Brano fornito:
· · ·

Accendo il telecomando della televisione e lo sintonizzo sul televideo, per sapere quali programmi andranno in onda questa sera sui diversi canali; ma ecco, una inserzione pubblicitaria invade tutto lo schermo - non solo una parte di esso - e mi costringe, letteralmente, a sorbirmi il suo messaggio, in attesa di poter vedere quel che faranno su Rai Uno o su La Sette.
Questo è solo un esempio del salto di qualità (si fa per dire) che l'apparato pubblicitario ha compiuto negli ultimissimi tempi, arrivando ad invadere ogni possibile spazio, fisico ed elettronico. Non bastavano i marchi pubblicitari sulle strutture del velodromo di ciclismo o del campo da tennis, in occasione di qualche grossa competizione sportiva; né la tuta e il berretto di qualche pilota automobilistico, impegnato in un circuito internazionale, carichi di marchi. L'occupazione dello spazio fisico appartiene ormai alla preistoria del marketing; oggi siamo entrati felicemente nell'era dell'invasione degli spazi virtuali.
Allo stesso modo, mentre sto aspettando di visualizzare la posta elettronica in arrivo sul mio computer, mi devo sorbire la pubblicità indesiderata dell'ultimo volo charter per Parigi o dell'ultimo modello di automobile, acquistabile a rate: tutte cose di cui non m'importa nulla, ma cui devo pazientemente sottostare senza poter reagire, come invece mi è dato di fare allorché metto giù il telefono, rifiutando l'ennesima promozione di materassi, di mobili o di un corso d'informatica proposto da qualche azienda, magari con lo specchietto per le allodole di una improbabile vincita per una crociera nel Mediterraneo, due posti tutto incluso.

· · ·

Dati di partenza:
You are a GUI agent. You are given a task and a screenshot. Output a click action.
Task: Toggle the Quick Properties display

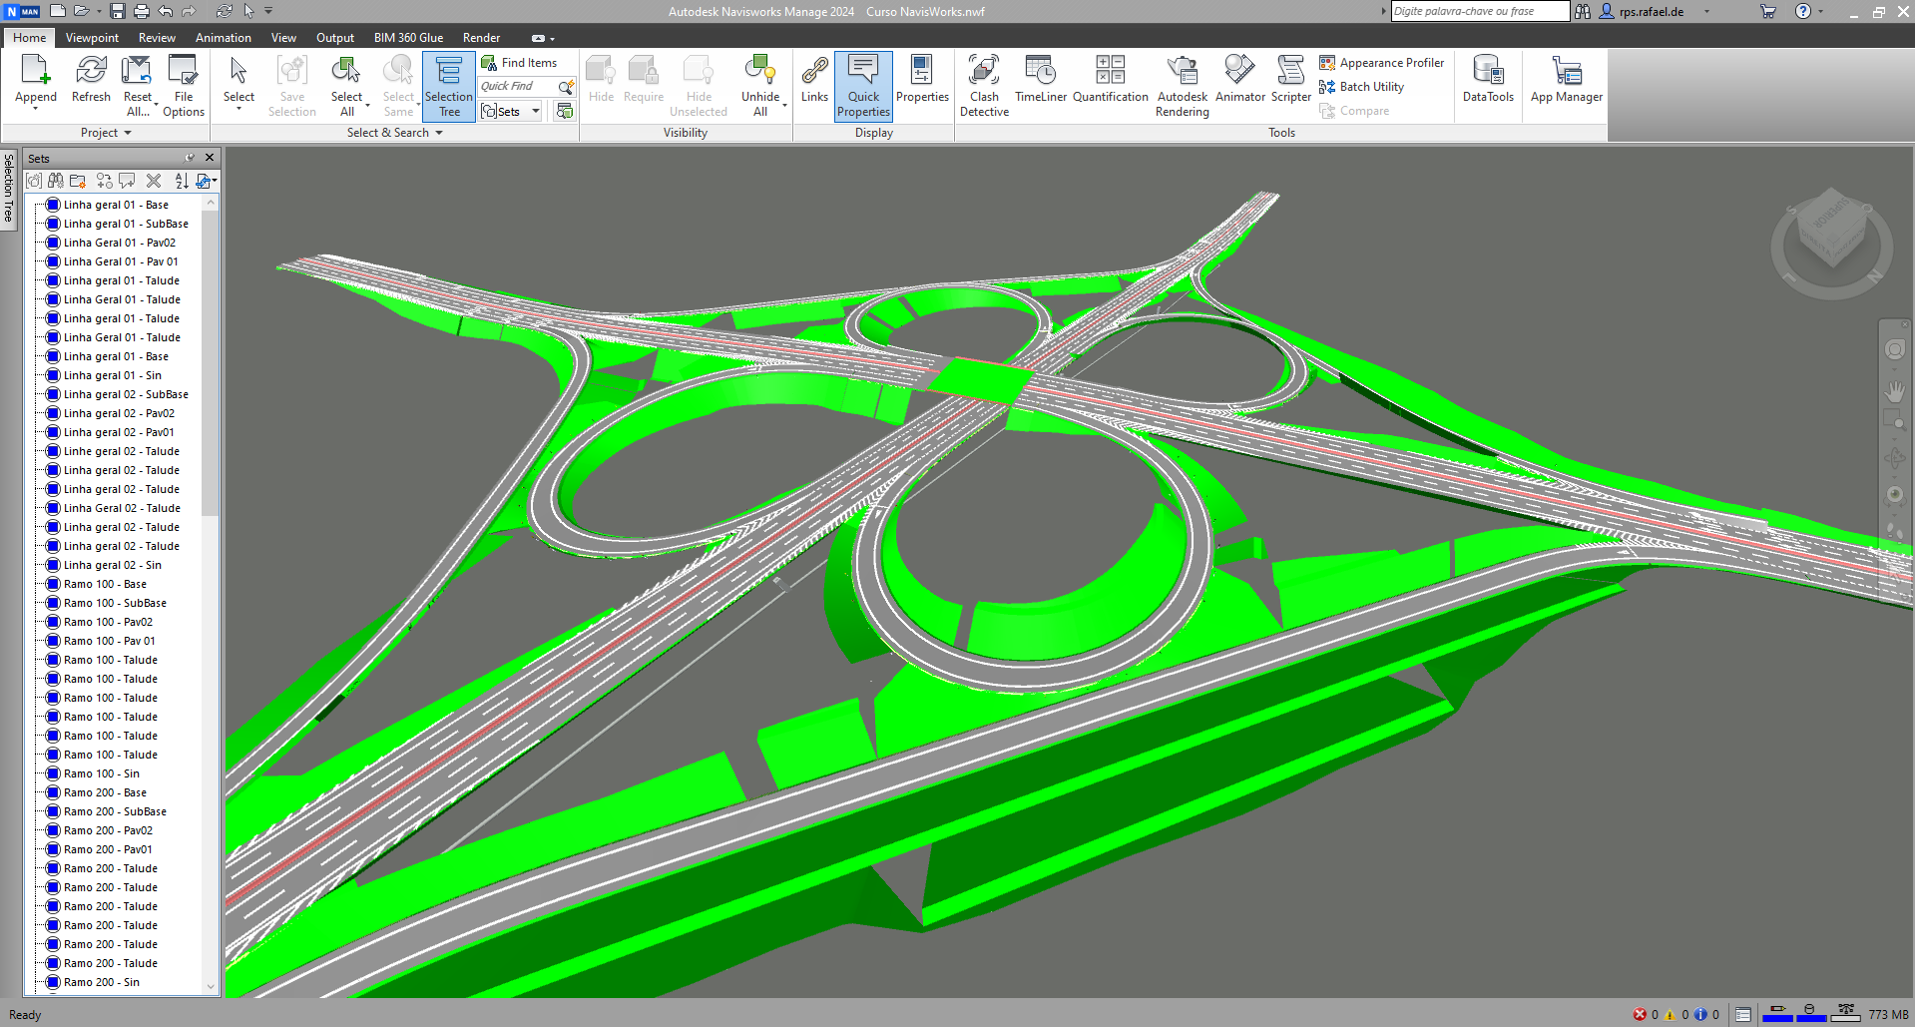click(863, 86)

· · ·

Consegna 1: Puoi riscrivere sotto forma di elenco il paragrafo del brano sulla pubblicità che comincia con "Allo stesso modo, mentre sto aspettando", mantenendone i fatti principali?
Consegna 2: Perché, secondo il brano sulla pubblicità, l'inserzione che compare sul televideo obbliga a sorbirsi il suo messaggio?
Consegna 3: Puoi proseguire il brano sulla pubblicità invasiva dal punto in cui si interrompe?

Risultato finale 1:
- Mentre attende di visualizzare la posta elettronica sul computer, chi scrive deve sorbirsi pubblicità indesiderata, come quella dell'ultimo volo charter per Parigi o dell'ultimo modello di automobile acquistabile a rate.
- Sono cose che non gli interessano, ma a cui deve sottostare senza poter reagire.
- Al telefono, invece, può reagire mettendo giù e rifiutando l'ennesima promozione di materassi, mobili o corsi d'informatica proposta da qualche azienda.
- Queste promozioni telefoniche usano talvolta come specchietto per le allodole l'improbabile vincita di una crociera nel Mediterraneo per due persone, tutto incluso.

Risultato finale 2: Perché invade tutto lo schermo, non solo una parte. Così bisogna subirla mentre si attende di vedere quali programmi andranno in onda sui diversi canali.

Risultato finale 3:
Il fenomeno avviene in maniera strisciante ed è possibile che finiamo per trovarci invischiati in esso senza aver avuto neppure il tempo di rendercene conto, come la gazzella nelle spire del silenzioso pitone. Ovunque la pubblicità dilaga e penetra in spazi che dovrebbero essere assolutamente privati; non solo quelli tradizionali, come le vie cittadine o la cassetta della posta, ma anche l'intimità delle nostre case, dei nostri telefonini, dei nostri computer.
Se, poi, ci domandiamo quali siano le origini del fenomeno, non tarderemo ad accorgerci che non si tratta, semplicemente, di una estensione quantitativa del livello di diffusione del mezzo pubblicitario, ma di qualcosa di nuovo e di diverso, cui siamo sostanzialmente impreparati, sia dal punti di vista psicologico che pratico.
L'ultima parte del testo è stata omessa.